But what should be the "right" way? I repost some thoughts from last
week that seem to have been lost among the \(var)epsilons.
--Marcel
Frank Mittelbach writes:
> > In fact, \InputEncoding was not intended for that, but only for
> > "technical" translations which applies to the whole document
> > as one byte -> two byte or little endian -> big endian. The main
> > problem of it is that it doesn't translate macros:
> > \def\myE{É}
> > \InputEncoding <an encoding>
> > É\myE
>
> \InputEncoding is the point where one need to go from external
> source encoding to OICR that is precisely the wound: the current
> \InputEncoding isn't doing this job fully (and that it is not clear
> how to do it properly (to be fair))
How about this:
- There is one default \InputTranslation (this, rather than
\InputEncoding, is the official name of the Omega command) which may
need to be specified at the time of format creation. This encoding
is the one that all macro names need to be in, as well as the
encoding initially selected for text (I think it does not make any
sense to allow for multiply encoded macro names in a single
document). As there is no legacy cruft with regard to macro names,
we may as well force this default encoding to be UTF-8.
- Changes in the \InputTranslation follow the usual TeX scoping rules
(this is obviously not how Omega currently does it), and take effect
immediately during the initial tokenization. This would mean that
the characters \ { } must be in their expected position in every
permissible encoding, but I guess that's not any more restrictive
than what we currently have. I also assume that TeX (Omega) always
knows whether it is parsing code or text, so that it can select the
default for code, and the top of the encoding stack for text.

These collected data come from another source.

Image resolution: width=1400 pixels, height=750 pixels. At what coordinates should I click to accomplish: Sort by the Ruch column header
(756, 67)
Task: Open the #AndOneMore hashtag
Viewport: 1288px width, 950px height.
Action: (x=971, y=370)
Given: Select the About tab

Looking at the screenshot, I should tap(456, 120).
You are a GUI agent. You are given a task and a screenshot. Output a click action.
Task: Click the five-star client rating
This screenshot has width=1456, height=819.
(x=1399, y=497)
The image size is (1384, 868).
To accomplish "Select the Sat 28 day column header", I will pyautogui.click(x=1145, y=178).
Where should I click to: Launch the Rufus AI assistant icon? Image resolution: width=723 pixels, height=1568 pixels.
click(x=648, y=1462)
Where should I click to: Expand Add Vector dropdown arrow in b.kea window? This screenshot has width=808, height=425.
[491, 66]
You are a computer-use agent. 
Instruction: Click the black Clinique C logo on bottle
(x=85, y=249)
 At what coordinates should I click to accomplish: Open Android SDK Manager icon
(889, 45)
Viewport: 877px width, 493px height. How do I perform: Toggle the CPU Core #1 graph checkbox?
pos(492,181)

- Regarding Javier's above example: I think this is the correct and
expected behavior. I want to be able to able to write:
\begin{chinese}
\newcommand{\foo}{***something chinese***}
\newcommand{\bar}{***and some more chinese***}
\end{chinese}
The chinese characters \foo\ and \bar\ are not easy to enter on a
western keyboard. If you need to frequently use \foo\ in your
scholarly discussion of Chinese literature, it is better to first
define macros for all the chinese characters you need, and then just
write \verb|\foo| whenever you need \foo.
(I don't know if this babel-like begin-end of a language selection
would actually be legal in the document preamble, but I think the
strategy is very natural at least.)
- It may be more of a problem how to deal with \'e and the like.
Would it be possible to force immediate expansion into the
corresponding internal Unicode token?